The Game of Thrones (2011) Season 5 finale, “Mother’s Mercy,” revealed the famous walk of shame for Queen Mother Cersei Lannister (Lena Headey). Having spent half the season in a terrible prison cell, Cersei was given the opportunity to confess her wrongdoings to the High Sparrow (Jonathan Price). Her hair was first chopped off, destroying the outward image of perfection so important to Cersei’s persona. She then had to walk naked through the public streets back to the Red Keep, barefoot and bloodied, as jeering crowds threw garbage and obscenities at her.
According to Time, George R.R. Martin based the walk of shame on a similar penance for Jane Shore, one of King Edward IV’s mistresses, who endured a similar walk through London in the 15th century. For Cersei’s character, it was a devastating and humiliating low, and is unlike anything anyone has ever seen on television before. As Martin told James Hibberd of EW, “It was a punishment directed at women to break their pride. And Cersei is defined by her pride.”
The scene itself was long and expensive. It took about 3 days to film, and a lot of cash. Businesses needed to close. Tons of extras needed to be hired. Security was tight. NDAs (non-disclosure agreements) threatened huge fines if anyone took a cell phone picture. And the Dubrovnik Church of St. Nicholas, which the show uses as The Great Sept, would not allow nudity on its grounds, so a set had to be built for parts of the scene. The show hired director David Nutter, also responsible for the series’ third season episode “The Rains of Castemere,” famous for its traumatic Red Wedding sequence, to direct the episode.
It was an emotional experience for Lena, who believes Cersei didn’t deserve that level of punishment, despite being one of the most authentically evil characters in the Game of Thrones world. But it was easy for her to connect with the character and bring authenticity to the depravity in Cersei’s situation.
She told EW, “It’s not hard when people are screaming at you and you look like shit and you’re being f–king humiliated to figure out how that would feel,” Headey says. “There’s a part of you that’s f–king terrified. I can’t even imagine people wanting your blood. Cersei has done wrong, but she doesn’t really deserve this.”

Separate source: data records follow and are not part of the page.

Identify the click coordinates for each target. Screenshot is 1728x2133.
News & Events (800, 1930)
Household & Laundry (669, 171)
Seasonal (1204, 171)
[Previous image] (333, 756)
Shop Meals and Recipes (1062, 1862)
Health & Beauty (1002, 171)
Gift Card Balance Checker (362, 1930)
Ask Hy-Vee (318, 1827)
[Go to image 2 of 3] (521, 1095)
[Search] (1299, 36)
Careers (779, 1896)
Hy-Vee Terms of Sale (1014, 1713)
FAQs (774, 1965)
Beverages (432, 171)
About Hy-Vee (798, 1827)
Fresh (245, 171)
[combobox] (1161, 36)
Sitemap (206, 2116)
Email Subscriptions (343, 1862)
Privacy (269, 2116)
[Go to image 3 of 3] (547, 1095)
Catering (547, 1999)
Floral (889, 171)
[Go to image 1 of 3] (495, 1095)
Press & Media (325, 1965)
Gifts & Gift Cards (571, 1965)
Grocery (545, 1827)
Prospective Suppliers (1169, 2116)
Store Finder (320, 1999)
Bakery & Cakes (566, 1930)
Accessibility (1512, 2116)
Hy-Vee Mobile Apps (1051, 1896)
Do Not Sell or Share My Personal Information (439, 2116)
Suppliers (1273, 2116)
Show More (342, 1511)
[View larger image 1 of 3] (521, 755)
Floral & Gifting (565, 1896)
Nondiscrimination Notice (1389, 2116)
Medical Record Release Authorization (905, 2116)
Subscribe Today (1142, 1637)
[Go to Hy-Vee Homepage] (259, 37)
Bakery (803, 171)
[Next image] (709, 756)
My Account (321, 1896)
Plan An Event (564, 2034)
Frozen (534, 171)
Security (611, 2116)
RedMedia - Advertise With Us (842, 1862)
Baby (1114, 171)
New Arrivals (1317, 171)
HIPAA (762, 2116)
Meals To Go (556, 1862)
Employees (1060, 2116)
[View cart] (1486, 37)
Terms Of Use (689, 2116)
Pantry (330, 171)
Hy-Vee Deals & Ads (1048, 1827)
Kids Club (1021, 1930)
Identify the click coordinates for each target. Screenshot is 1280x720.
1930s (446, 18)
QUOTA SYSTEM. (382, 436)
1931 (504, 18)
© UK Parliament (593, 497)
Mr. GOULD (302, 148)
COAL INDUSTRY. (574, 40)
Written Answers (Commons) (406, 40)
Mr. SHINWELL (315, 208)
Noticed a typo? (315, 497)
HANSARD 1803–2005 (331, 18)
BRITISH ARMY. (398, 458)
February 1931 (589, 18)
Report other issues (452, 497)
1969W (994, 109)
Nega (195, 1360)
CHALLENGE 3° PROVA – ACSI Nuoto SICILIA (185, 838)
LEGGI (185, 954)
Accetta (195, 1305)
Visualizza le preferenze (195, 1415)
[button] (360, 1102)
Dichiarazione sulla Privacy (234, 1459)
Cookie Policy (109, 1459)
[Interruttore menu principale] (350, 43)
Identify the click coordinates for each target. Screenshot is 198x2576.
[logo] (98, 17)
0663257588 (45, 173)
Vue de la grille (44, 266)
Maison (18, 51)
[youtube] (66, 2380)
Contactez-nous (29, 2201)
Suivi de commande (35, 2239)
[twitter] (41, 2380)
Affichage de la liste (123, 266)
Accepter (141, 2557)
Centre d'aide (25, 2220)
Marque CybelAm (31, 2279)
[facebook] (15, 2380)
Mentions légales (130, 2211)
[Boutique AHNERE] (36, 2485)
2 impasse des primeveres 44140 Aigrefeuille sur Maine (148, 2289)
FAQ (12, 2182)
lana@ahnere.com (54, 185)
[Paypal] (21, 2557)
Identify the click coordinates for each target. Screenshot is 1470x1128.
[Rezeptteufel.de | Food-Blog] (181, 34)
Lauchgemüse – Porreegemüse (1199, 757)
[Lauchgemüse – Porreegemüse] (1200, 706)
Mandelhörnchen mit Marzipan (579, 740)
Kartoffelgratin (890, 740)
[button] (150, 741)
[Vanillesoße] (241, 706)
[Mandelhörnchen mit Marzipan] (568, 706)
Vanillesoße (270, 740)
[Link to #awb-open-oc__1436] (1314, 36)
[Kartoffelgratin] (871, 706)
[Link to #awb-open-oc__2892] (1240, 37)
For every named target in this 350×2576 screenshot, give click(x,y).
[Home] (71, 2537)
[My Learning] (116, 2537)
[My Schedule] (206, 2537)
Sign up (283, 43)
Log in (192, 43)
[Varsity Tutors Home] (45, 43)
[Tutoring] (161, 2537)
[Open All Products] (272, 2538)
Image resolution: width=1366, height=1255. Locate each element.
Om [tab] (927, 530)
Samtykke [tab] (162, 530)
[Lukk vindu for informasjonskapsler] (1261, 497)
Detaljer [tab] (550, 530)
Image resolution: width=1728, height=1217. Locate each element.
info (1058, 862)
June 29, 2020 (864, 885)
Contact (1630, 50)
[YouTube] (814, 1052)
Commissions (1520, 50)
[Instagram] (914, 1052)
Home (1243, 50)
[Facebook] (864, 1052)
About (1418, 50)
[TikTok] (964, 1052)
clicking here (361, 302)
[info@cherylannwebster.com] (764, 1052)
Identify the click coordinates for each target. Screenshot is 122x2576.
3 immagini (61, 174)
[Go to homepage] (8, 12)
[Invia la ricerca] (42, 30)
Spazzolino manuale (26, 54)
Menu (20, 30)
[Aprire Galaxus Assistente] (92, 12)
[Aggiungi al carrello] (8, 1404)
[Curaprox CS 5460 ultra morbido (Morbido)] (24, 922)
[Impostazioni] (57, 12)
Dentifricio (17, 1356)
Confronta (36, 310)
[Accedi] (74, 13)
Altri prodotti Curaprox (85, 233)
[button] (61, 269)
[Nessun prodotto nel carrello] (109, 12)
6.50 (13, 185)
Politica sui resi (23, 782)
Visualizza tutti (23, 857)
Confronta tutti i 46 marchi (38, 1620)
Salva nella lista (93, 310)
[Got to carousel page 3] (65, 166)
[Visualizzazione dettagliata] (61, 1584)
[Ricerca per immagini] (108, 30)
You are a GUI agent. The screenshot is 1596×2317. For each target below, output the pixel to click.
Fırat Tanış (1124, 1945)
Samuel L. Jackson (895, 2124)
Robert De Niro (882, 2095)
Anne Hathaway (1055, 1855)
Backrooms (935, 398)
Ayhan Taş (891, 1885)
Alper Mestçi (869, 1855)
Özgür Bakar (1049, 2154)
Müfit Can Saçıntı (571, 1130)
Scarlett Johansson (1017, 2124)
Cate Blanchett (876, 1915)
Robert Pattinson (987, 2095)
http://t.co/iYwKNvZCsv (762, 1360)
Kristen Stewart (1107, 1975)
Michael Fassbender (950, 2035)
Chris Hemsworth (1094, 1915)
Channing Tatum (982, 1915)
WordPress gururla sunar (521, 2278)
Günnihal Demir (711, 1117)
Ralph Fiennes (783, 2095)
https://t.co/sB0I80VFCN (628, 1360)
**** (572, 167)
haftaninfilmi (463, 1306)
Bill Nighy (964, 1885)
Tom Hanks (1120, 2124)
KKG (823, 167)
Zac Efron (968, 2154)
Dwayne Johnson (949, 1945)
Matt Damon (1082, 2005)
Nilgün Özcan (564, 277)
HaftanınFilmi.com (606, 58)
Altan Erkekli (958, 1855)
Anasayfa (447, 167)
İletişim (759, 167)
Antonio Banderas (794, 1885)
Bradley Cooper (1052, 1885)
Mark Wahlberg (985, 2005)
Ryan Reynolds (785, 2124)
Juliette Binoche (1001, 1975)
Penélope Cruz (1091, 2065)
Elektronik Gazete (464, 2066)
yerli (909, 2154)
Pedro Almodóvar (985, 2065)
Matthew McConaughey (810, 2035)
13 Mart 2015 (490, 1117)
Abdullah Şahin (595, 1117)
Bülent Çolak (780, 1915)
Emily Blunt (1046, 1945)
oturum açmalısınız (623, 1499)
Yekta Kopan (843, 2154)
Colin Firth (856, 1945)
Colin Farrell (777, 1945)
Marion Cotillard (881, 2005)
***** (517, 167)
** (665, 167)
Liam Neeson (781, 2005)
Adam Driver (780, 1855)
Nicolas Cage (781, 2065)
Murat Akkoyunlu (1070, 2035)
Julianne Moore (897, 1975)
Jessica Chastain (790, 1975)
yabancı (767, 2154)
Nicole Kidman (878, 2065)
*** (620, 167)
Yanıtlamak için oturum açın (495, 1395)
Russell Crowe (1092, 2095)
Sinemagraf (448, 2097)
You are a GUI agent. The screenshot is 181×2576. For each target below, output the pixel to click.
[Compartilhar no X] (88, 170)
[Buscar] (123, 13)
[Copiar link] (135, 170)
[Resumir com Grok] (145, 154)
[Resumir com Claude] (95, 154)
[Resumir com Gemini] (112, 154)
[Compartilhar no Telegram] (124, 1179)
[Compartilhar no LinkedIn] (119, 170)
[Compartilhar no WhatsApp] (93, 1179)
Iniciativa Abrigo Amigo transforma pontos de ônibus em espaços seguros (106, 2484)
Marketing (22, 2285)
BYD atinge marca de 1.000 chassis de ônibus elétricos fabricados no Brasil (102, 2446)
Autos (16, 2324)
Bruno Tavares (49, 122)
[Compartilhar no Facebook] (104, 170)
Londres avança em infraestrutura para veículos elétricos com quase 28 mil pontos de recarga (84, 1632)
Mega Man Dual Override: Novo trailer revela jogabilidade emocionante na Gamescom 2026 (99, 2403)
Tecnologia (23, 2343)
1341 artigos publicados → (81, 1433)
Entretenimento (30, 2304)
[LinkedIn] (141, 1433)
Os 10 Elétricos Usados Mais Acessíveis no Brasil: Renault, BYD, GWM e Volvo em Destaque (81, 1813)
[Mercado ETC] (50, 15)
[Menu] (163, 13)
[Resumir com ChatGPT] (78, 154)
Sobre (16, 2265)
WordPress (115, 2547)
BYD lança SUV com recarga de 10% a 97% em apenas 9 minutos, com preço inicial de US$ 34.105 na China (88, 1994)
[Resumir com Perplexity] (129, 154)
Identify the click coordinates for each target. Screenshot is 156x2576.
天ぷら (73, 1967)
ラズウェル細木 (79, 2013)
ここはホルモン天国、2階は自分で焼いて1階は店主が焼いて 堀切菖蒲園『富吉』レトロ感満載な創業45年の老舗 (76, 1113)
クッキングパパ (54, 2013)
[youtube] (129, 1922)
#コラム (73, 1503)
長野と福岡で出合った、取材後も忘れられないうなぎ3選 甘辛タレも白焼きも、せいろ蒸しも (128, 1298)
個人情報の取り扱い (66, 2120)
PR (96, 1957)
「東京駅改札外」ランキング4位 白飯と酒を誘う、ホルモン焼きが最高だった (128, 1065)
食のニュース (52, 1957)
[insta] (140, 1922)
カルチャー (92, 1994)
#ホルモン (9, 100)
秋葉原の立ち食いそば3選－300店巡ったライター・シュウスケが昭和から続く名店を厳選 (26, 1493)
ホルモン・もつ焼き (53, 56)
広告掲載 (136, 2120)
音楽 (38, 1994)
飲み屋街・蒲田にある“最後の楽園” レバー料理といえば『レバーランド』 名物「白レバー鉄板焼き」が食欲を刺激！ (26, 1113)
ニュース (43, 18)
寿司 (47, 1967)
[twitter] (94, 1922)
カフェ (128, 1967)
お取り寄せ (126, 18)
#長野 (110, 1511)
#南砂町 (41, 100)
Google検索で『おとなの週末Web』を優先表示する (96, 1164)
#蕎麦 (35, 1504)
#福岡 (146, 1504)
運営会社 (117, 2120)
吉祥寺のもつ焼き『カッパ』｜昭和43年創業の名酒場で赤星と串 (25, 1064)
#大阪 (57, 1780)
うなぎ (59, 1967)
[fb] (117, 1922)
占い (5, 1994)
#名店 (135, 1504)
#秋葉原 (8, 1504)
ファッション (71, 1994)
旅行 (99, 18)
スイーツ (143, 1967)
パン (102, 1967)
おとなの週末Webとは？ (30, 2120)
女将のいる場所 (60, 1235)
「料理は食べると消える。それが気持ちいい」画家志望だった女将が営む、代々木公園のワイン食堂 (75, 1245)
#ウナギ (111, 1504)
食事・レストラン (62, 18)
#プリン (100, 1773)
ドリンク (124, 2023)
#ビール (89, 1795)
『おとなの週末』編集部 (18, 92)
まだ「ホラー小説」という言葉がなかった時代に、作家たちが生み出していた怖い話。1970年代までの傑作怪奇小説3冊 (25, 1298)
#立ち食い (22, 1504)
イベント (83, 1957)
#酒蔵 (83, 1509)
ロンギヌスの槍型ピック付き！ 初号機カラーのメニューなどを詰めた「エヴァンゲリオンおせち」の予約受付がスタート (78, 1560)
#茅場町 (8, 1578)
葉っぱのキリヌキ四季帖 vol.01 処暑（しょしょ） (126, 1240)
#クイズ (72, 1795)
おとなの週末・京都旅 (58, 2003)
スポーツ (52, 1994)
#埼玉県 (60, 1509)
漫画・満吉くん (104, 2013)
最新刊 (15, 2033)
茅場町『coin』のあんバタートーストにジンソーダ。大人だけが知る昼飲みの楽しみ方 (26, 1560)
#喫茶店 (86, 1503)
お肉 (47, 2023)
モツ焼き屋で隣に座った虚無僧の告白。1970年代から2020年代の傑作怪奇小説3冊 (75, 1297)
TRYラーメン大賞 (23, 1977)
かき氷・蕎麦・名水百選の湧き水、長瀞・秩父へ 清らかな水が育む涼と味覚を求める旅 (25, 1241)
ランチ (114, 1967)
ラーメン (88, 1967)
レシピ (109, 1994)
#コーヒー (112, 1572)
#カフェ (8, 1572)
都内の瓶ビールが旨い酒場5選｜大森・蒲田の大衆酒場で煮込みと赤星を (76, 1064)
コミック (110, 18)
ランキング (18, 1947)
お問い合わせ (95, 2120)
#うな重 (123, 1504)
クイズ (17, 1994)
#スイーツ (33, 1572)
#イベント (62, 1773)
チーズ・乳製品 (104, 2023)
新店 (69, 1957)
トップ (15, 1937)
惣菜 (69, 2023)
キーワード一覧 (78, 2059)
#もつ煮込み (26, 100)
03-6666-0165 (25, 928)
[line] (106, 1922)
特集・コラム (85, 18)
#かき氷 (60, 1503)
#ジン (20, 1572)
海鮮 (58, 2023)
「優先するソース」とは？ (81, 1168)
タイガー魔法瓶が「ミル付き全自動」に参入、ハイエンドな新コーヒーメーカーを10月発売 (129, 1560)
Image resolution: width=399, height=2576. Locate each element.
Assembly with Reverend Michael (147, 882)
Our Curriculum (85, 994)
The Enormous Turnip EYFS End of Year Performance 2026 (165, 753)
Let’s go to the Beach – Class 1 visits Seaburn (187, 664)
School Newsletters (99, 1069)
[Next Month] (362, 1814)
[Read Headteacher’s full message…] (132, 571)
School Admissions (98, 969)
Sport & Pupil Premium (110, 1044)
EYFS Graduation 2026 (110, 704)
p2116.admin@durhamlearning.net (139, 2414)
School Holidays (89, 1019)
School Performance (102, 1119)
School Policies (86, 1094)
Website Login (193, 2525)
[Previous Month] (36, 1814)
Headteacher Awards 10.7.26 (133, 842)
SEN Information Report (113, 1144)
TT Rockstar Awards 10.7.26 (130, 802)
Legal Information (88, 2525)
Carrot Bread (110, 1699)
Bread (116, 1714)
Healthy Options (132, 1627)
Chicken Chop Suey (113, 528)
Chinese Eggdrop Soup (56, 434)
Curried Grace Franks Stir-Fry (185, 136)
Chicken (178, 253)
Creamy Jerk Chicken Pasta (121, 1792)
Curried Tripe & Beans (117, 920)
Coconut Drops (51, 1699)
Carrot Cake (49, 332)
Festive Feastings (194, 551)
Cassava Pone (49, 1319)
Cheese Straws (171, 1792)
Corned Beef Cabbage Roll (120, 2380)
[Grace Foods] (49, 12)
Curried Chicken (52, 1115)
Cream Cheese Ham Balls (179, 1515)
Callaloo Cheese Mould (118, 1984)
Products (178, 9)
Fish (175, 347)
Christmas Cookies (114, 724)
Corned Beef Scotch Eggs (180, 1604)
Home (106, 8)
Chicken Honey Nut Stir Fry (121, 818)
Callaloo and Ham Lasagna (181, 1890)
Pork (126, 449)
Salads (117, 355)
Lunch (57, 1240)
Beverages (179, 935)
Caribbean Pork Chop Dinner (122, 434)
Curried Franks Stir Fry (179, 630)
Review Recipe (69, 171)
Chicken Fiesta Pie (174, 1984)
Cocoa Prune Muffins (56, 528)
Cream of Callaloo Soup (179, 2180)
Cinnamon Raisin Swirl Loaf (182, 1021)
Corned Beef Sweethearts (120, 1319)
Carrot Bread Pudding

“As Cersei makes her walk," Headey said to Vulture, "she's telling herself over and over, 'This is going to be all right.' That's what she believes, more than anyone else in the world, 'You will survive,'" the actress said. "Otherwise, you'll just kill yourself. So she's either going to die, or these lessons are going to help her in some way."'
Headey used a body double for the nude scene for reasons unknown. Speculations include that because Headey was pregnant, she did not want to be filmed fully nude and that her extensive tattoos may have been more difficult to erase in the editing room. As with several other plotlines within Game of Thrones, the walk of shame caught the television series up with as much as has been written for Cersei’s character in the book series thus published. What happens next will be new for everyone.